Seinfeld Insists Likening Cookbook Accuser To A Murderous Psychotic Was All In Good Fun
Jerry Seinfeld, whom we most recently had the pleasure of hearing robotically introduce the nominees for Best Animated Short through the guise of the CGI star of his egregiously under-publicized Bee Movie, is currently being sued by cookbook author Missy Chase Lapine for comments he made on Late Show with David Letterman. On the show, he called Lapine, who had expressed concern that Mrs.
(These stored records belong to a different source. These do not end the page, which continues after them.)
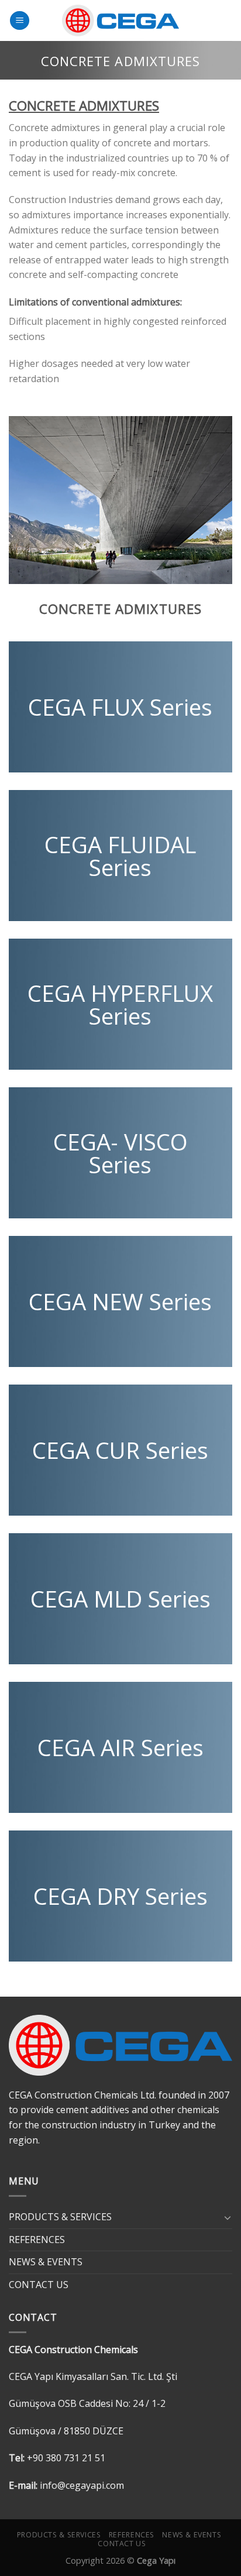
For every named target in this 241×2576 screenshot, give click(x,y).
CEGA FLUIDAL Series (120, 855)
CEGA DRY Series (120, 1896)
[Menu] (19, 20)
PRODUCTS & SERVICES (60, 2216)
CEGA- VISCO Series (120, 1153)
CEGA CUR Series (120, 1450)
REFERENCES (37, 2239)
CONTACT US (38, 2284)
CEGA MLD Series (120, 1599)
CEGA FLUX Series (120, 707)
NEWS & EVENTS (45, 2261)
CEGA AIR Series (120, 1748)
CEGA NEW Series (120, 1302)
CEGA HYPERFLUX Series (120, 1004)
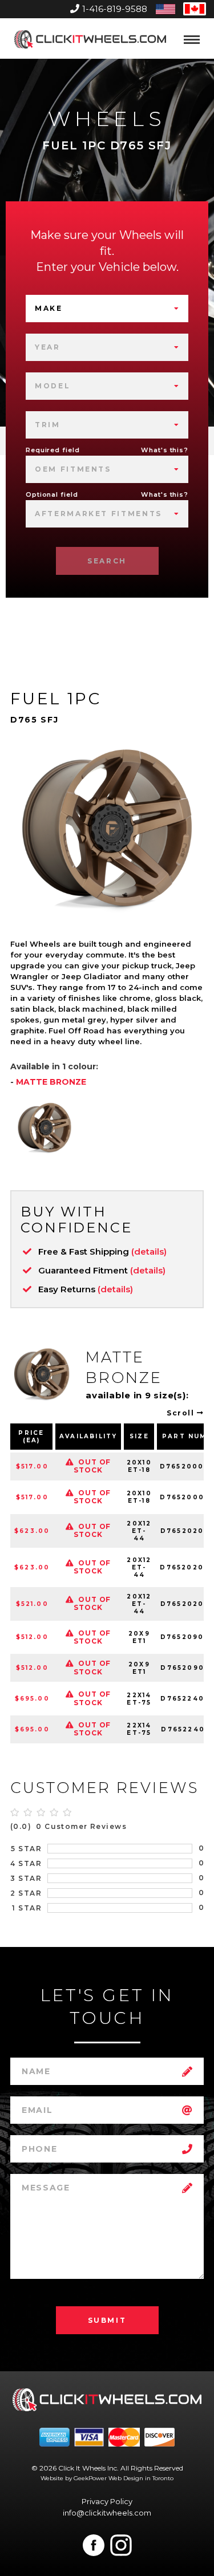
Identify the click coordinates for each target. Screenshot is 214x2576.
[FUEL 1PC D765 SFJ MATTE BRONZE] (44, 1127)
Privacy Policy (107, 2501)
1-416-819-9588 (114, 8)
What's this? (164, 450)
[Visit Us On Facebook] (93, 2545)
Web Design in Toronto (140, 2478)
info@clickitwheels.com (107, 2512)
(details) (149, 1251)
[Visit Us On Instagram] (121, 2545)
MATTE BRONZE (51, 1082)
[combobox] (107, 308)
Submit (107, 2320)
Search (107, 561)
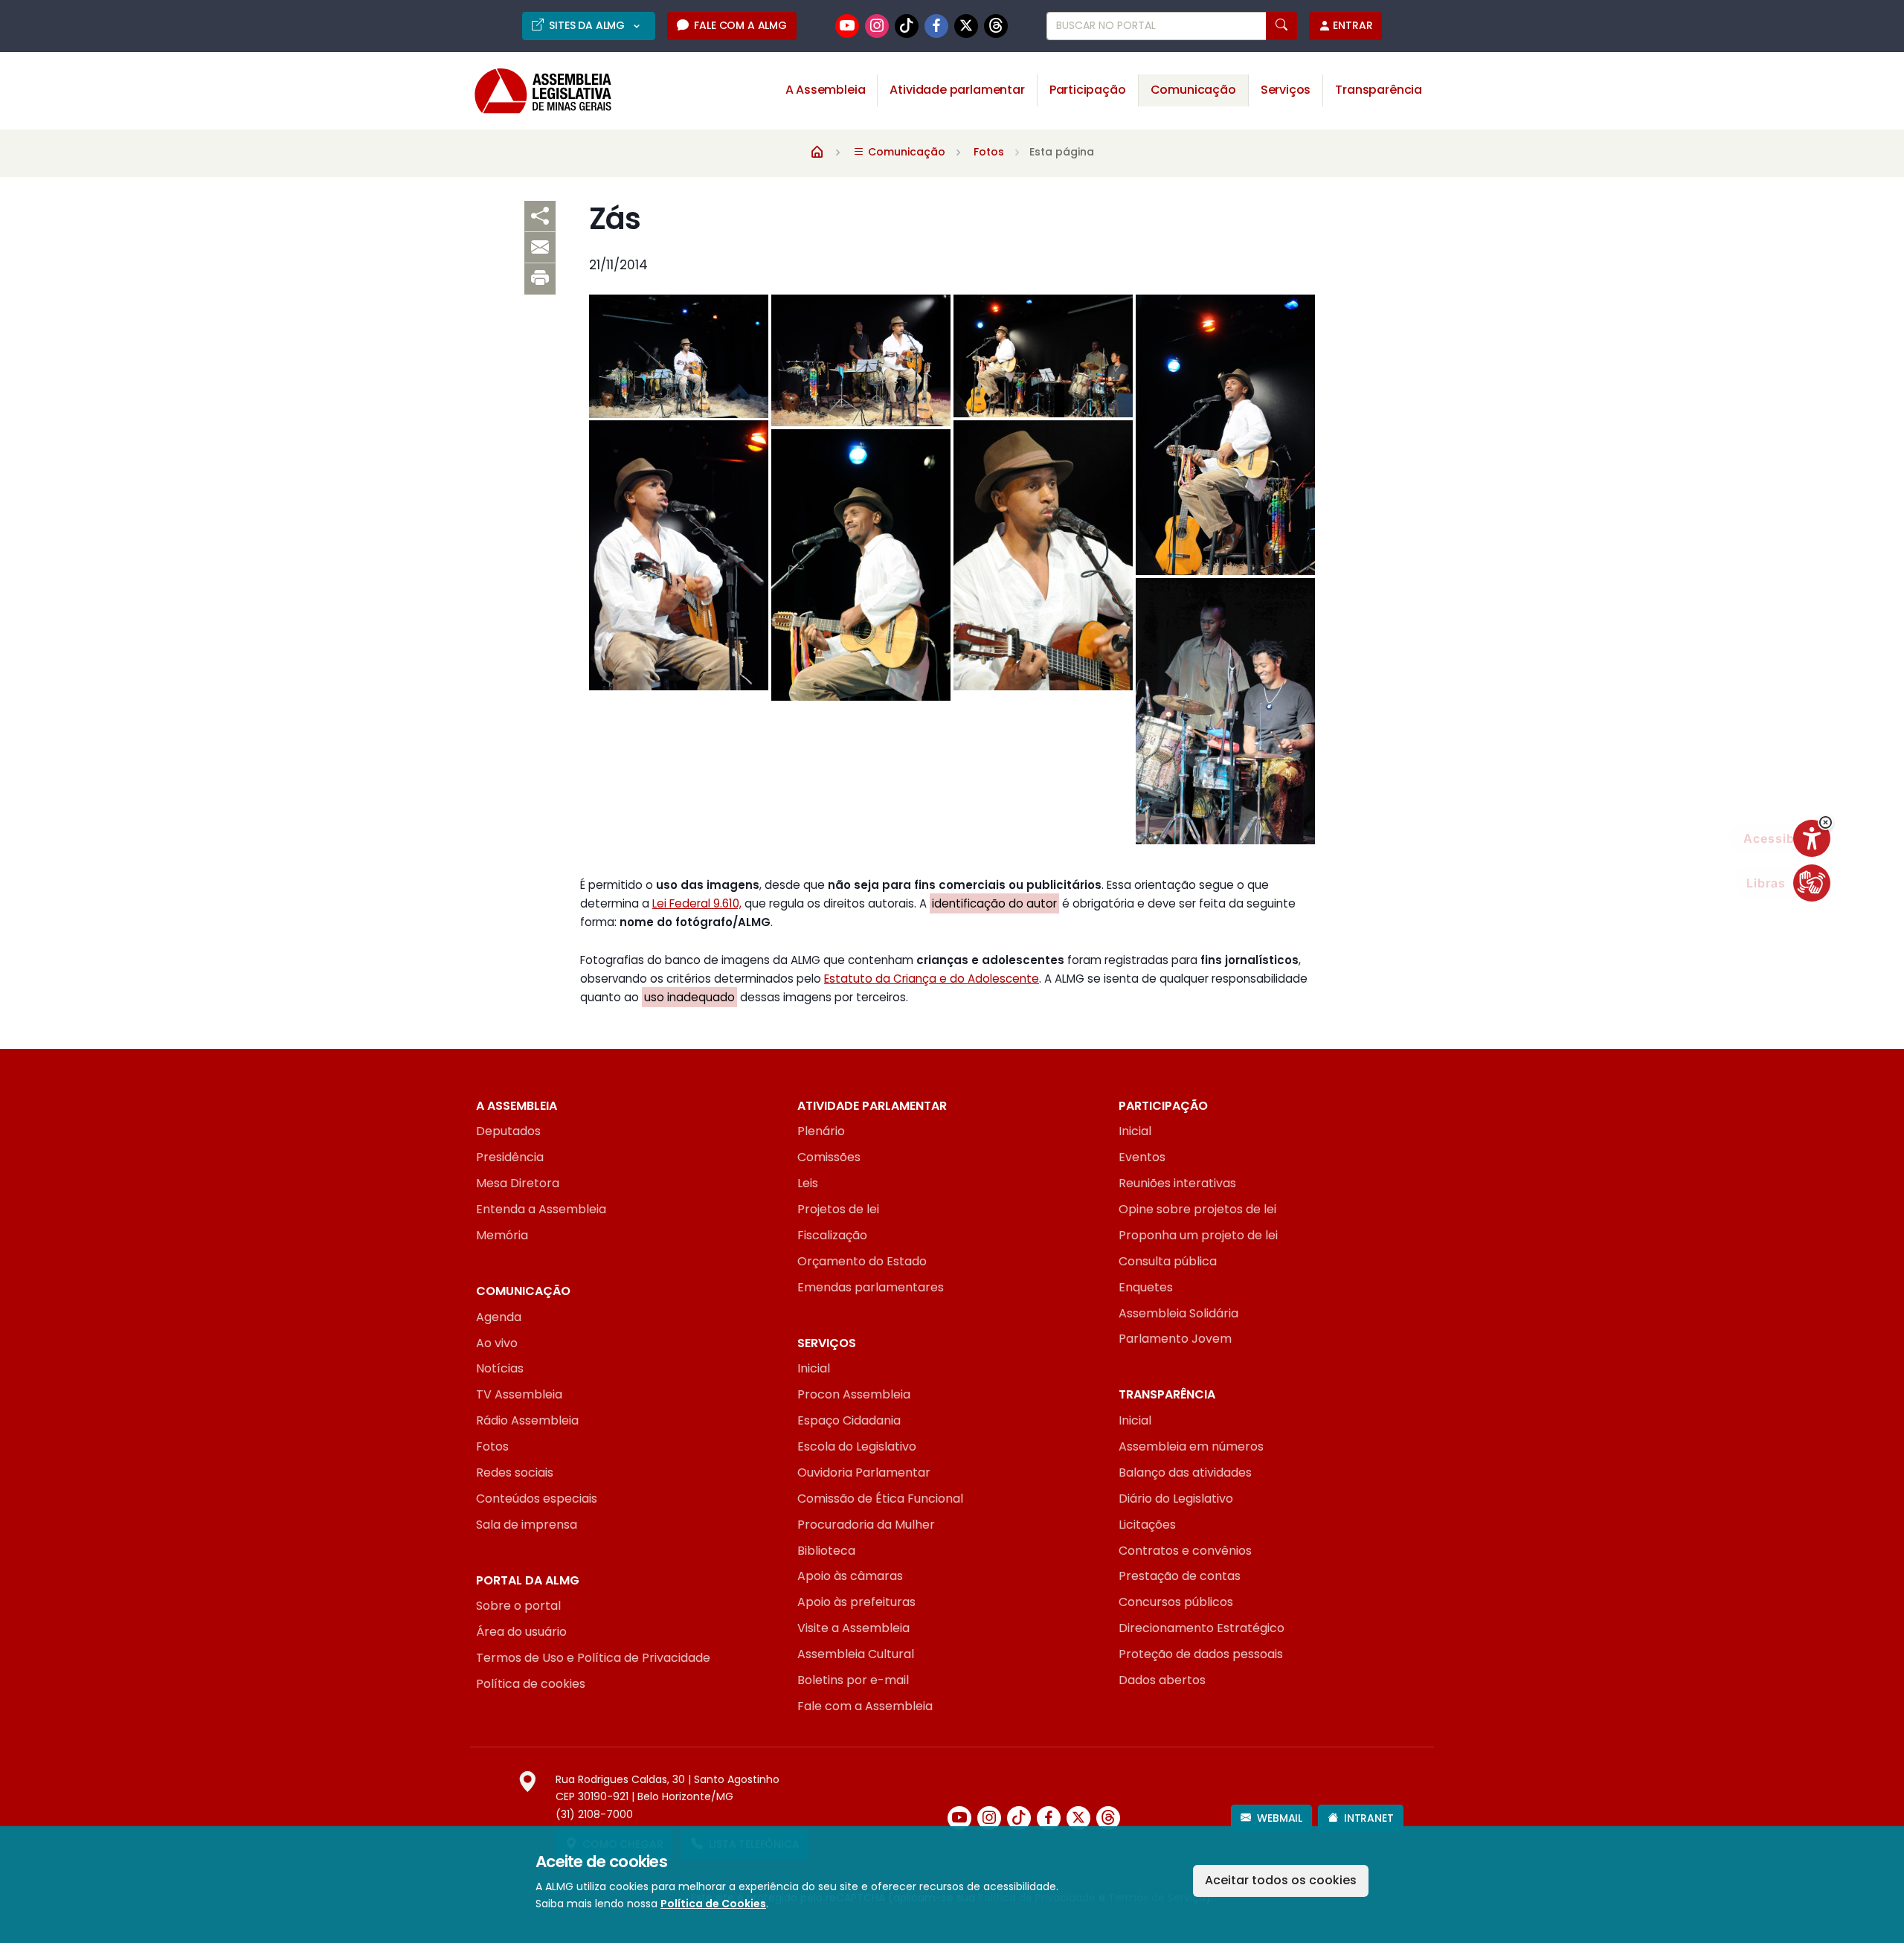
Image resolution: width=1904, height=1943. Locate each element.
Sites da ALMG (588, 25)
Seinfeld had stolen the basic concept of her book, a "wacko" waiting "in the woodwork," "hysterical," and "a three-name woman...and many of the three-named people do become assassins—Mark David Chapman, James Earl Ray..." Now Seinfeld's lawyers are trying to have the suit thrown out, claiming the comments were jokes, no more harmful to Lapine's reputation than an exasperatedly humorous observation about airplane-peanut packaging:
"Jerry Seinfeld made overstatements of opinion for comic effect," the comedian's lawyers said in the filing.
Lawyers for the Seinfelds dismissed the plagiarism allegations in the court filing, saying, "The idea of sneaking healthy foods into a child's diet is not original to your author."
The strategy, of course, is an iffy one, as it requires the court to designate a clear dividing line between where humor ends and slander begins. In Seinfeld's defense, Letterman's audience did erupt into laughter and a round of applause during the assassin quip, though the stunned silence that followed a four-minute comic riff likening the gourmand scribe to Pol Pot will be harder to enter as evidence that he was just joshing around.